All of Us Strangers (15, 105mins, drama)
Starring: Andrew Scott, Paul Mescal, Jamie Bell, Claire Foy
Director: Andrew Haigh
THERE’S much buzz about the ongoing bromance between Andrew Scott and Paul Mescal during the promotion for their new movie All of Us Strangers, a stylish and emotionally-charged human drama from writer/director Andrew Haigh (The North Water, Weekend) based on a novel by Taichi Yamada.
The chemistry that’s been so apparent on chat shows over the past few weeks – either the pair truly are besties, or we are being treated to the best performances of their ascendant careers – very much fuels the film itself, in which the top Irish stars play love-struck neighbours seeking refuge from their lonely existence in a mostly empty London high-rise.

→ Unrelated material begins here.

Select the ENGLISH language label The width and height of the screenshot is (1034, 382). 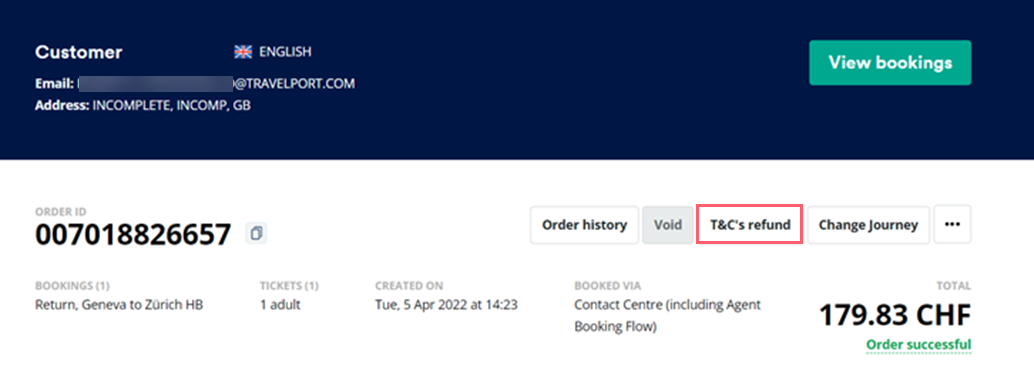click(x=285, y=51)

Scott plays Adam, a screenwriter struggling with work and a ton of traumatic emotional baggage he’s been dragging around since childhood. The two elements meet head-on in Adam’s latest project, which finds him delving into his extraordinarily painful past for inspiration – with unexpected results.
We know less about Harry, (Mescal) a refugee from Leeds, who has the booze-tinged air of a lost soul about him despite the twinkle in his eye.
Having observed each other from afar, the confident and charismatic Harry is the first to initiate contact via a drunken late-evening knock on his more closely guarded neighbour’s door. The spark of attraction between the pair is immediately apparent even during this brief, awkward exchange. The encounter ends with a politely closed door, yet leaves a metaphorical one very much ajar.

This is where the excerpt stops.